Source text
------
The type C sensilla showed common features in the two species, responding to both Z9-16:Ald and Z9-14:Ald (Figs 1G–L and 2G–L). Based on spike amplitudes, we could detect the presence of two OSNs in the type C sensilla of H. assulta (Fig. 2G–L). However, spikes with only one amplitude could be identified in C type sensilla of H. armigera (Fig. 2G–L), although our previous cross-adaptation test indicated the presence of two OSNs7. In C type sensilla, three subtypes could be distinguished (Figs 1G–L and 2G–L). In H. assulta, the larger amplitude OSN was always tuned to Z9-16:Ald and Z9-14:Ald, while the smaller amplitude OSN responded to different stimuli in all three subtypes: Z9-14:Ald, Z9-16:OH, and Z11-16:OH in subtype C1; Z9-14:Ald and Z9-16:OH in subtype C2; only Z9-14:Ald in subtype C3 (Fig. 2G–L). In H. armigera, subtype C1 responded to four compounds: Z9-16:Ald, Z9-14:Ald, Z11-16:OH and Z11-16:Ac; subtype C2 to Z9-16:Ald, Z9-14:Ald and Z11-16:OH; subtype C3 to Z9-16:Ald and Z9-14:Ald (Fig. 1G–L).
The relative abundances of A, B1, B2, C1, C2, and C3 sensilla in the male antennae were found to be remarkably different in the two species (84.5%, 1.7%, 3.1%, 4.3%, 6.0%, 0.5% in H. armigera, and 16.7%, 4.4%, 2.2%, 61.4%, 4. 4%, 10.8% in H. assulta) (Fig. 3). In H. armigera, the type A sensilla dominate, being 7.9 times more abundant than those of type C. In H. assulta, instead, type C sensilla are most represented, 4.6 times those of type A. Type B sensilla are a minority in both species (Fig. 3). The dose-response curves of OSNs in the main types and subtypes of sensilla of the two species are shown in Fig. S1.
------
Prompt
Can you rewrite everything in the sensilla passage from "The relative abundances" down to "in Fig. S1.", putting "strikingly" in place of "remarkably"?

Data to examine
------
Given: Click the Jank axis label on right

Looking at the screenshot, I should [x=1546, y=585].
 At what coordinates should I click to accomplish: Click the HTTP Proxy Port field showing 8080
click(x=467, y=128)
------
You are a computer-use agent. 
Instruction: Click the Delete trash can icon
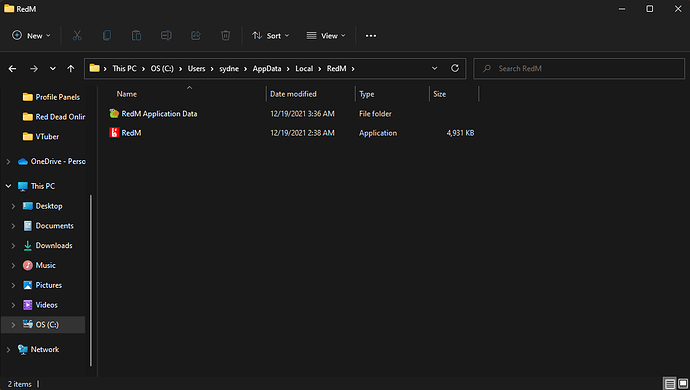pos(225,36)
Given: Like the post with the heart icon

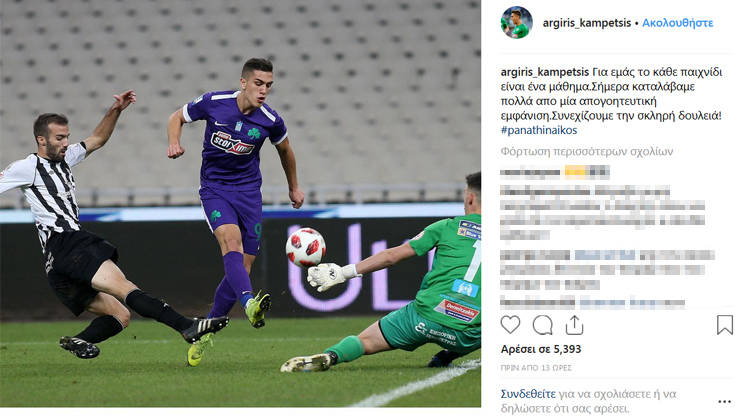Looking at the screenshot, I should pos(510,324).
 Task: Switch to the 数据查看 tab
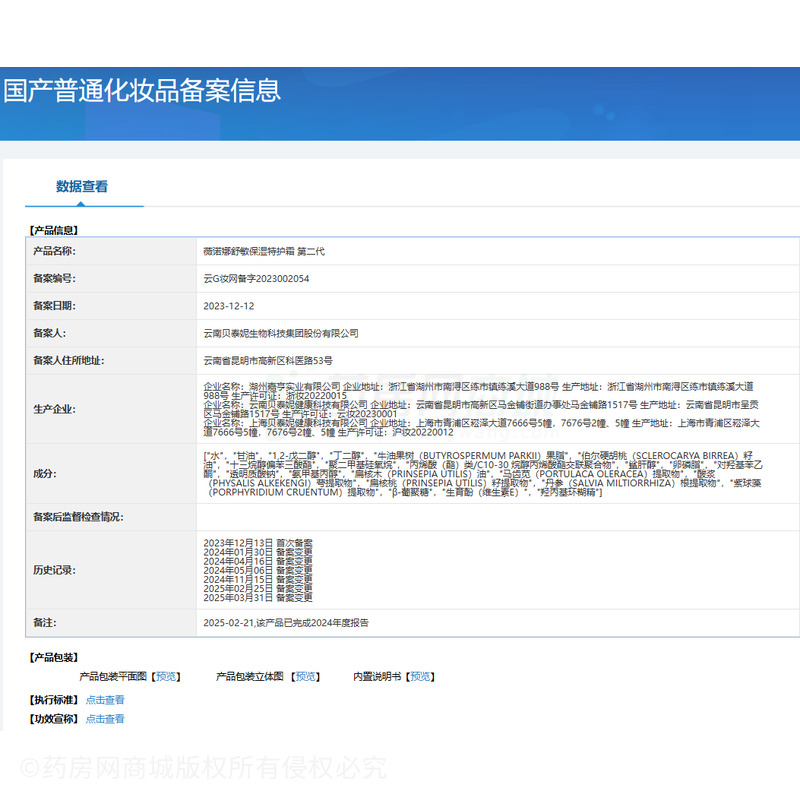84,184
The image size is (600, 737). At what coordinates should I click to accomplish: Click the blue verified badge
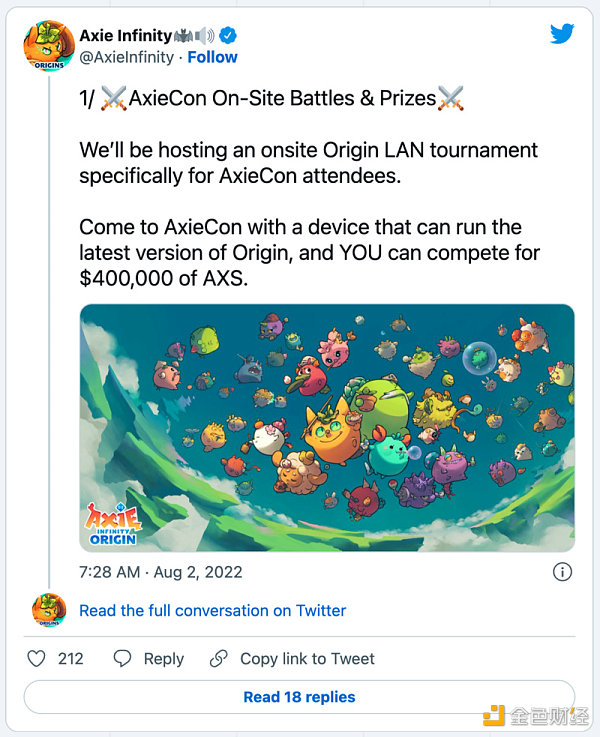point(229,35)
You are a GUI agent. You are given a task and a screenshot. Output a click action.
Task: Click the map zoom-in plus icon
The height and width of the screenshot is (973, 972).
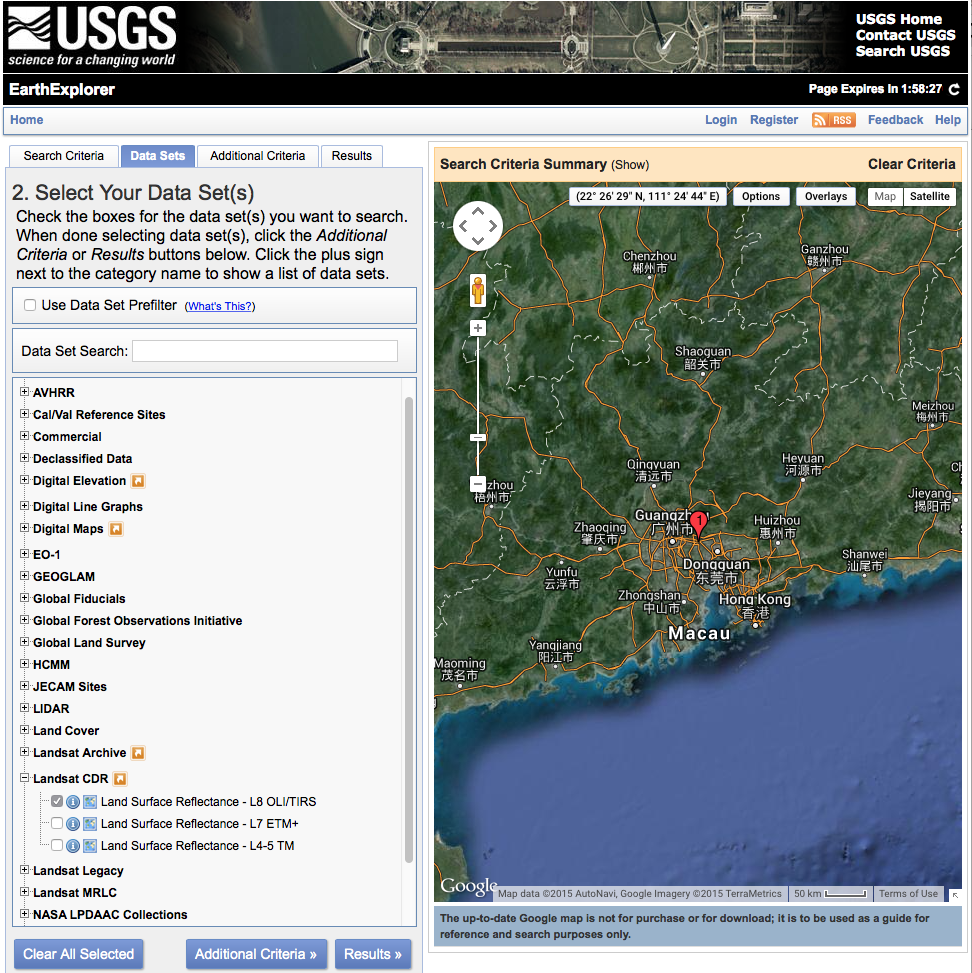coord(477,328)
------
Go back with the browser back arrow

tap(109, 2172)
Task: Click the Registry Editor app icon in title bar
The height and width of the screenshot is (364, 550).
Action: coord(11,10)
------
Result for this exercise
The relative abundances of A, B1, B2, C1, C2, and C3 sensilla in the male antennae were found to be strikingly different in the two species (84.5%, 1.7%, 3.1%, 4.3%, 6.0%, 0.5% in H. armigera, and 16.7%, 4.4%, 2.2%, 61.4%, 4. 4%, 10.8% in H. assulta) (Fig. 3). In H. armigera, the type A sensilla dominate, being 7.9 times more abundant than those of type C. In H. assulta, instead, type C sensilla are most represented, 4.6 times those of type A. Type B sensilla are a minority in both species (Fig. 3). The dose-response curves of OSNs in the main types and subtypes of sensilla of the two species are shown in Fig. S1.